## MATERIAL PROVIDED
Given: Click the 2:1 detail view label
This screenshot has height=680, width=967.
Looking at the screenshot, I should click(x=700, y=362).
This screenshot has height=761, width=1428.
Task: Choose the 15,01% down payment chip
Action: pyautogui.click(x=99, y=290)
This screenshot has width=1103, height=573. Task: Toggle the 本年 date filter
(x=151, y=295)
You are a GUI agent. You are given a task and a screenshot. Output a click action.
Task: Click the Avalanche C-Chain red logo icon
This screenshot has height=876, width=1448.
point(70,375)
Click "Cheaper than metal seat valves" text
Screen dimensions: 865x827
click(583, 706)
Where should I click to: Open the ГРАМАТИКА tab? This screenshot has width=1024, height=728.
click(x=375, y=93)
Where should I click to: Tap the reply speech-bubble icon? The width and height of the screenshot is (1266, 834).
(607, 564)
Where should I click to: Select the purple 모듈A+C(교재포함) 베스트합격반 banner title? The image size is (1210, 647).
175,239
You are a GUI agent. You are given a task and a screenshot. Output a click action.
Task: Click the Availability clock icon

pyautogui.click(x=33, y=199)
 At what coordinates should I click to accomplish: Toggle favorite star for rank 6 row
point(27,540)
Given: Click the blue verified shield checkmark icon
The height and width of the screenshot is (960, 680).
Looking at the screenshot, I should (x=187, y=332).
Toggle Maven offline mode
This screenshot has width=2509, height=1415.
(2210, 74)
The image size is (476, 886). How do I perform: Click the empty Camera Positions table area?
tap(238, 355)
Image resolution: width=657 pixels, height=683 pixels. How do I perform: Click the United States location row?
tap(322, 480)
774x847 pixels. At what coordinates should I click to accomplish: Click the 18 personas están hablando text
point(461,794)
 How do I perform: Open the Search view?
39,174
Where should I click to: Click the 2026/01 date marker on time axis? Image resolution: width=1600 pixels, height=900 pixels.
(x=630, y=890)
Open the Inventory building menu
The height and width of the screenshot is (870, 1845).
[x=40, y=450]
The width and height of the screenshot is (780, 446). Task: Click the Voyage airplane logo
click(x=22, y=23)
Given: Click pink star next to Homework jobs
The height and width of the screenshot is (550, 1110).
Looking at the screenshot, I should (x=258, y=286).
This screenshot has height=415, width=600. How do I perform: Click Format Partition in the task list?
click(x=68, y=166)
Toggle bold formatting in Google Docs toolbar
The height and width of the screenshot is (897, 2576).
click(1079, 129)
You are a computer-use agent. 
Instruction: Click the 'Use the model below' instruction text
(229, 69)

## TASK DETAILS
Rewrite the stretch from the start of the items through the line containing "point(461,794)", changing "speech-bubble" to "chat-bubble" and leaving everything else unchanged.

## SOLUTION
Given: Click the 2:1 detail view label
This screenshot has height=680, width=967.
Looking at the screenshot, I should click(x=700, y=362).
This screenshot has height=761, width=1428.
Task: Choose the 15,01% down payment chip
Action: pyautogui.click(x=99, y=290)
This screenshot has width=1103, height=573. Task: Toggle the 本年 date filter
(x=151, y=295)
You are a GUI agent. You are given a task and a screenshot. Output a click action.
Task: Click the Avalanche C-Chain red logo icon
This screenshot has height=876, width=1448.
point(70,375)
Click "Cheaper than metal seat valves" text
Screen dimensions: 865x827
click(583, 706)
Where should I click to: Open the ГРАМАТИКА tab? This screenshot has width=1024, height=728.
click(x=375, y=93)
Where should I click to: Tap the reply chat-bubble icon? The width and height of the screenshot is (1266, 834).
(607, 564)
Where should I click to: Select the purple 모듈A+C(교재포함) 베스트합격반 banner title? The image size is (1210, 647).
175,239
You are a GUI agent. You are given a task and a screenshot. Output a click action.
Task: Click the Availability clock icon

pyautogui.click(x=33, y=199)
 At what coordinates should I click to accomplish: Toggle favorite star for rank 6 row
point(27,540)
Given: Click the blue verified shield checkmark icon
The height and width of the screenshot is (960, 680).
Looking at the screenshot, I should (x=187, y=332).
Toggle Maven offline mode
This screenshot has width=2509, height=1415.
(2210, 74)
The image size is (476, 886). How do I perform: Click the empty Camera Positions table area?
tap(238, 355)
Image resolution: width=657 pixels, height=683 pixels. How do I perform: Click the United States location row?
tap(322, 480)
774x847 pixels. At what coordinates should I click to accomplish: Click the 18 personas están hablando text
point(461,794)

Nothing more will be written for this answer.